Married Japanese Lesbians Become Refugees In Canada

Married Japanese Lesbians Become Refugees In Canada

A pair of Japanese lesbians who married in Canada five years ago have revealed they are now refugees in the North American country due to widespread discrimination in Japan. 

The Asahi Shimbun reports that Hana and Eri, who are in their 50s and 30s respectively, got married in Canada during 2019 and returned to Japan after the ceremony.

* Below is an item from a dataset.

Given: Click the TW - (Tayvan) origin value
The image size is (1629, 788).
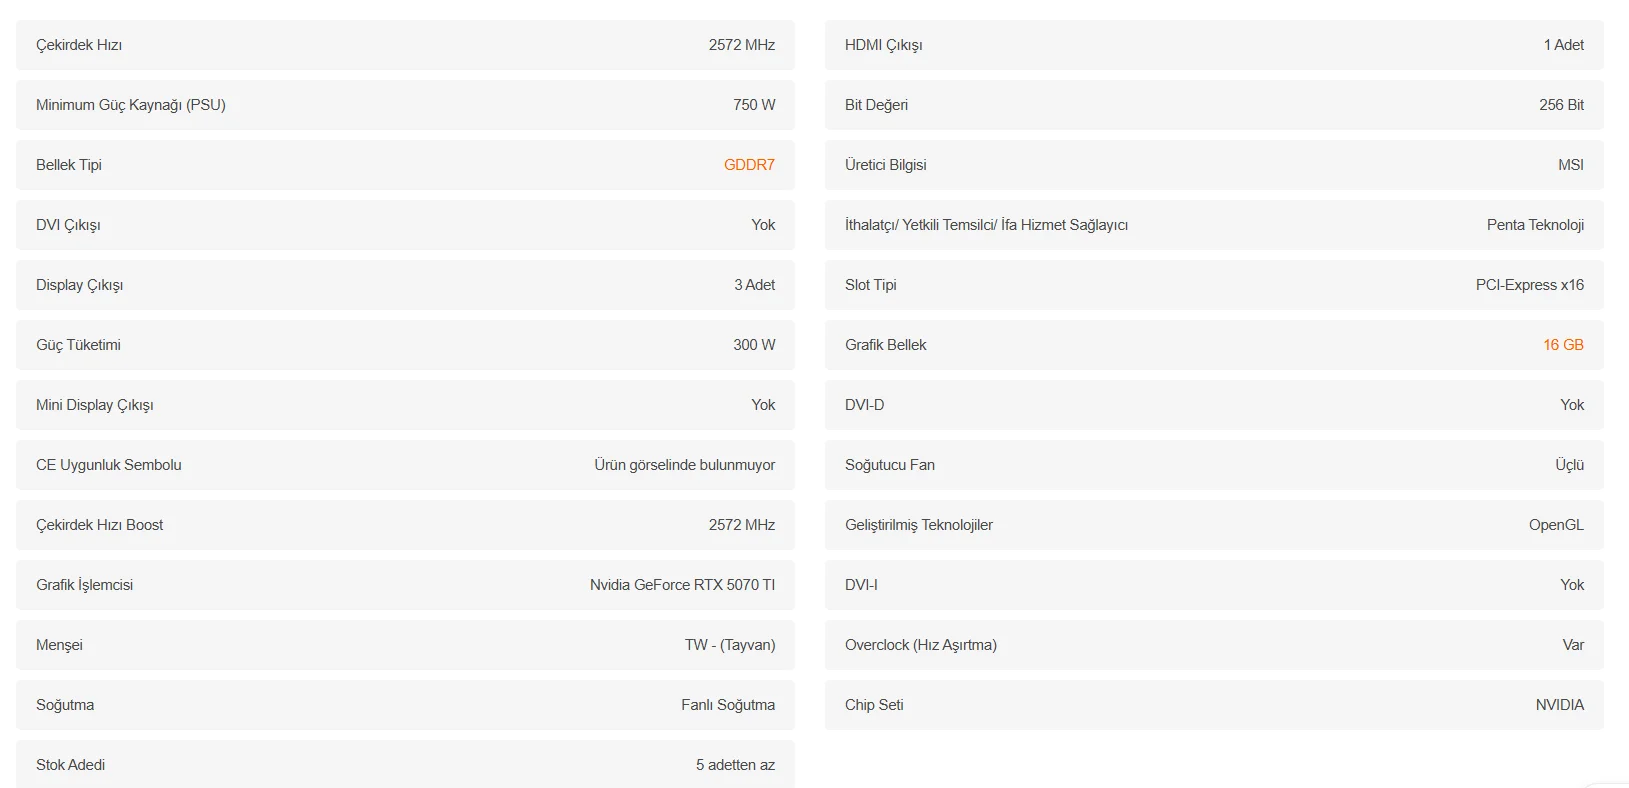Looking at the screenshot, I should (730, 645).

However, their union was not recognised under current laws and they soon faced discrimination for their marriage from both their local communities and workplaces.

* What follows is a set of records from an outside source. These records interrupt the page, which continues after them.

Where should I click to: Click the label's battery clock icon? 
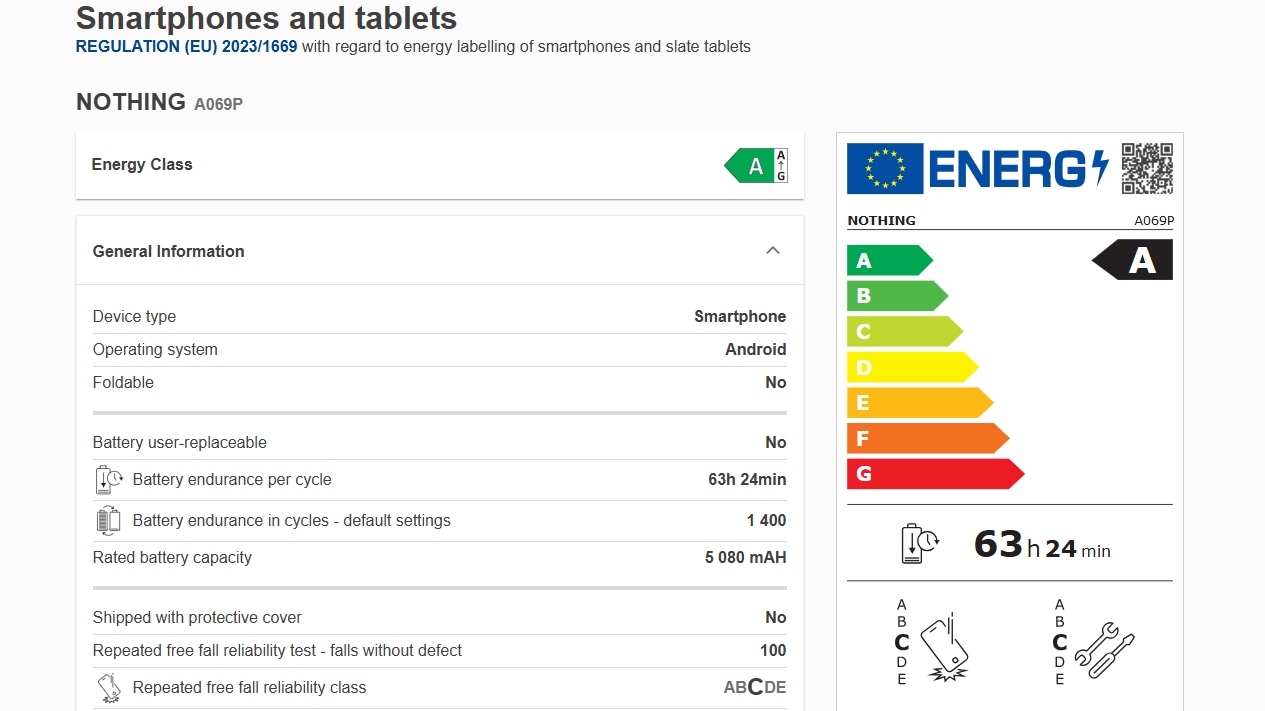(x=920, y=543)
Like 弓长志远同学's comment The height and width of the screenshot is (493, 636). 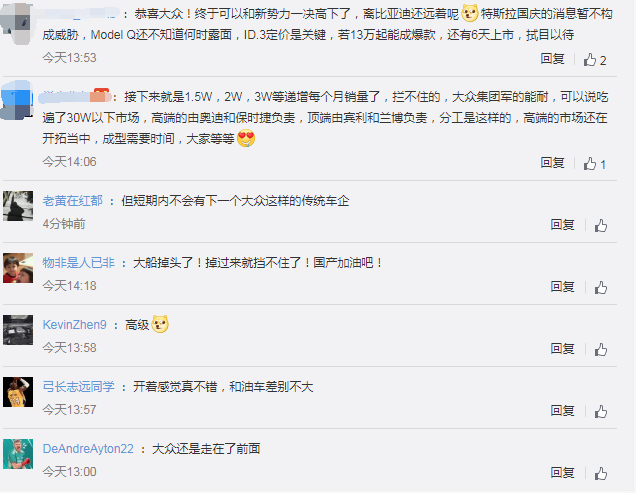(601, 411)
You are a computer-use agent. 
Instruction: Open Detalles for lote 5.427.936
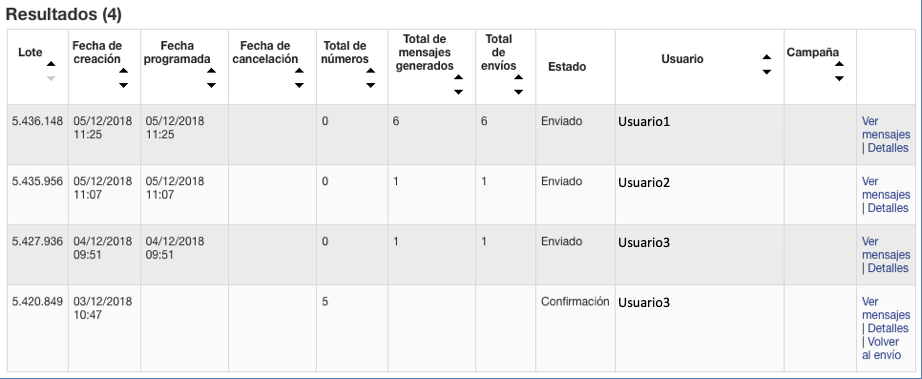[x=888, y=268]
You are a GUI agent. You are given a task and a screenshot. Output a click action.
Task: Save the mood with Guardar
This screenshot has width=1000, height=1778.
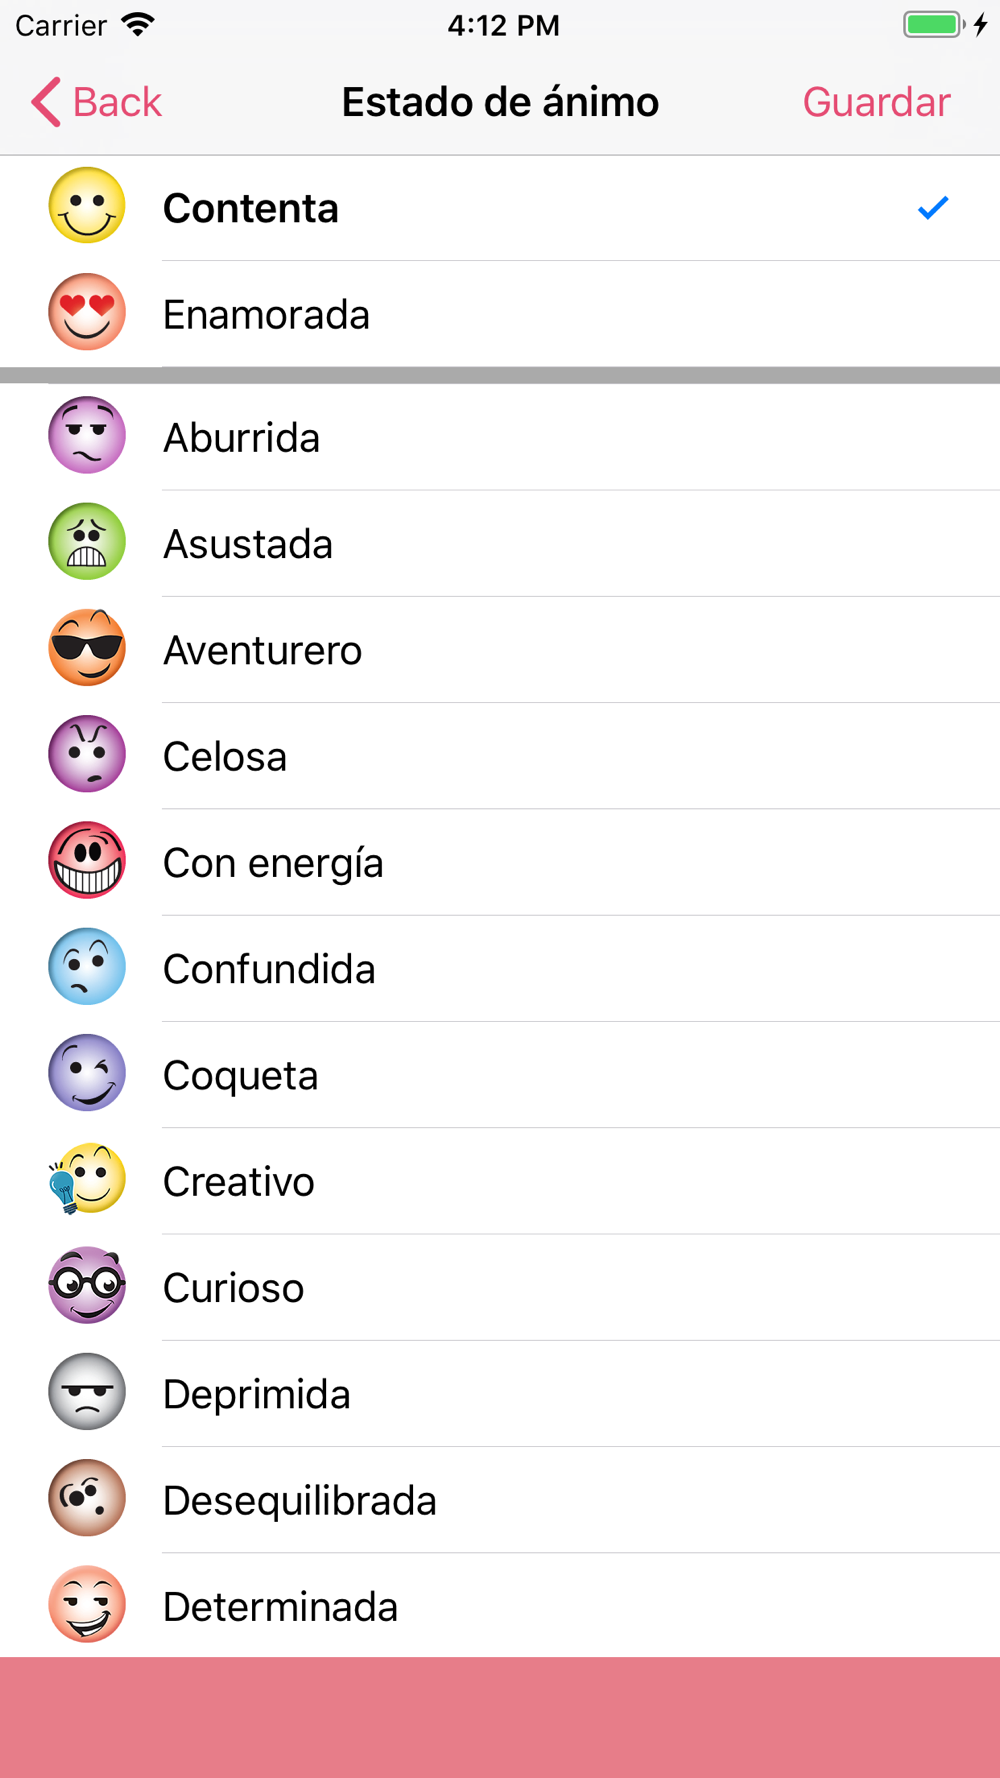(876, 102)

This prompted the couple to move permanently to Canada in 2021, where they subsequently applied for and received refugee status from immigration authorities.

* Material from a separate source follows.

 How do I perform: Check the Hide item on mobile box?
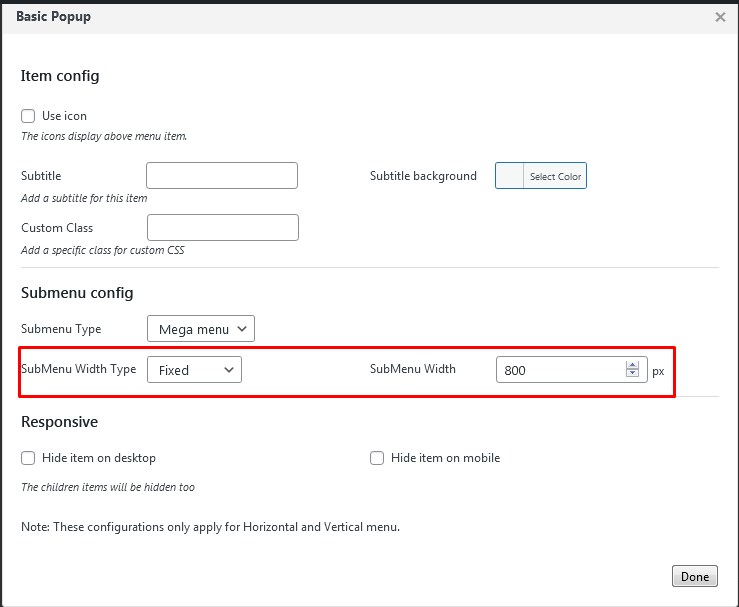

In their application, the couple submitted a 200-page document that fully explained how they were treated in Japan and explained the legal system for same-sex couples. After interviews and public hearings, they were accepted as refugees.

One of the reasons Canada granted the request of the women is the U.N. Committee’s report, which says women and LGBTQI+ people are widely discriminated against, despite the fact that Japan has no formal laws against homosexuality. 

Despite the arduous process, Hana and Eri are going public about gaining refugee status in an effort to raise awareness about the mistreatment of LGBTQI+ people in Japanese society. 

Advances for gay rights in Japan

The news comes after steps forward for gay rights in Japan earlier this year, including the Sapporo High Court ruling that disallowing same-sex marriage was unconstitutional. Furthermore, Tokyo Rainbow Pride had its biggest year ever in April with 15,000 people taking part in the parade.

Still, for the time being, Japan is the only G7 country who does not formally recognise same-sex marriages or civil unions. There are also very few protections in place for LGBTQI+ people in Japan.

That said, support to legalise same-sex marriage and further protections for queer people has increased dramatically, with roughly 70% of the Japanese population supporting the legalisation of same-sex marriage.